Bhabha (2004) and Hall (2000) argue that studies with immigrant and other minoritized communities cannot ignore the hegemonic post colonial structures which have shaped their experiences over time and are visible in hybrid identities. Furthermore, with the recognition of identity as fluid, and shifting with intercultural interaction and across difference, immigrant youth may choose to assimilate into practices of the dominant society for strategic positioning. That is, some youth change their literacy practices and adapt to those associated with western societies.
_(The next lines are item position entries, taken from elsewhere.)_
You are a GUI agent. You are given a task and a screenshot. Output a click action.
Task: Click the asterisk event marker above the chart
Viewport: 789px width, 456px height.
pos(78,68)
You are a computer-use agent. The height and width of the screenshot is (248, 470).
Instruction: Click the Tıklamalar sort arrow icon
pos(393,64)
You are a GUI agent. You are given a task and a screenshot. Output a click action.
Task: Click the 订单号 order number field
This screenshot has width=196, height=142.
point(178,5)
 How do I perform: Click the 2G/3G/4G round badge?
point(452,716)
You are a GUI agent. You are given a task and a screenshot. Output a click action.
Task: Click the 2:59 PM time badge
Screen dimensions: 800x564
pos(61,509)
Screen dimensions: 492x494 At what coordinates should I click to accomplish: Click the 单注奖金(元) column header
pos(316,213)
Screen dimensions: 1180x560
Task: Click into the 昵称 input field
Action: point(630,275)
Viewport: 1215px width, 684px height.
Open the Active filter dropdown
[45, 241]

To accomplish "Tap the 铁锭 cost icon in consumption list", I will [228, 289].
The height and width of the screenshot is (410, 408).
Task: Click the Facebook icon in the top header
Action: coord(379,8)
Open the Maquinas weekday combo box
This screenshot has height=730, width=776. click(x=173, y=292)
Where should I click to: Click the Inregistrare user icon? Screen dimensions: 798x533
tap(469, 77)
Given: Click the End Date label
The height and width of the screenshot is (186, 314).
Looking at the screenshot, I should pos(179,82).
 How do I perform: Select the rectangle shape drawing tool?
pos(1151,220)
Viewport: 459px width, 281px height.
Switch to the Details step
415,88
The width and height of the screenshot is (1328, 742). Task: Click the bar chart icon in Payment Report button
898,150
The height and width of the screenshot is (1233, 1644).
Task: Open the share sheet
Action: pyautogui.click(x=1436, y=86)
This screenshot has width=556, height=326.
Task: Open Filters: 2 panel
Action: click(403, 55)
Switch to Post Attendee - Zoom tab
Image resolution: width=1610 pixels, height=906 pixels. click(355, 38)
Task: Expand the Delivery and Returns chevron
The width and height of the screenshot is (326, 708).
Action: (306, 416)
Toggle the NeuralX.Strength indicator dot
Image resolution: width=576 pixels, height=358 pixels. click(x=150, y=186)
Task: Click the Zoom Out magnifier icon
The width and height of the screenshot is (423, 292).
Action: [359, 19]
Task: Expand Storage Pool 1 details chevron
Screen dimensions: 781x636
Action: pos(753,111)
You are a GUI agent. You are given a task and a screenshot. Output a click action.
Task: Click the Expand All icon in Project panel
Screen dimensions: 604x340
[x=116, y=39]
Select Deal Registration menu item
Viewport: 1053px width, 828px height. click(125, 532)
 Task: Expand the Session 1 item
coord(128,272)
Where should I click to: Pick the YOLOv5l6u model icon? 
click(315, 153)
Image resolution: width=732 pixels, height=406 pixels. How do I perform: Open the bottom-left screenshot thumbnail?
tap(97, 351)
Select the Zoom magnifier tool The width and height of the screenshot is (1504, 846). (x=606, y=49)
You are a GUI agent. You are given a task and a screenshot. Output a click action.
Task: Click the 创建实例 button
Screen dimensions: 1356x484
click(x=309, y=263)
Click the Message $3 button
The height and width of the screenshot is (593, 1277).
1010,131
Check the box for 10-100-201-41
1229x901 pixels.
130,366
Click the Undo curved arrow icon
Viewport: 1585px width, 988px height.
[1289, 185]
They may occupy an in-between space and hop between cultures of home and host countries depending on various situations (Bhabha, 2004). Also, immigrant youth may reject positioning and join resistant groups like youth gangs (Stewart, 2010). They confront new cultures and spaces and negotiate new identities for opportunities to realize their selfhood (Bhabha, 1994). In
acknowledgement of the fluid nature of identity among newcomer youth, McLean (2010) recommends reflexivity with students who often equate “success and power with the process of becoming part of, being like, and being in the dominant group” (p.14) in order to support positive identity of these students.
Studies have highlighted the formation of hybrid identities when global and local identities of immigrant students converge (Moje, Ciechanowski, Kramer, Ellis, Carrillo, Collazo 2004; Pahl & Rowsell, 2005). In most cases the literacy practices of immigrant students blend into new hybrid practices which differ from those of school and home (Luke, 2003; Jones, 2000). Empowering classrooms afford learners positive identities and in so doing support language and literacy learning. Cummins (2004) and Moje and Luke (2009) identified that creating opportunities for positive identity formation and allowing student’s experiences and literacy practices in the classrooms, support literacy learning and positive identity reconstruction among the students, especially immigrant students who often face challenges of learning in new schools and sometimes in a new language. Immigrant students’ school and out-of-school literacy practices constitute important funds of knowledge.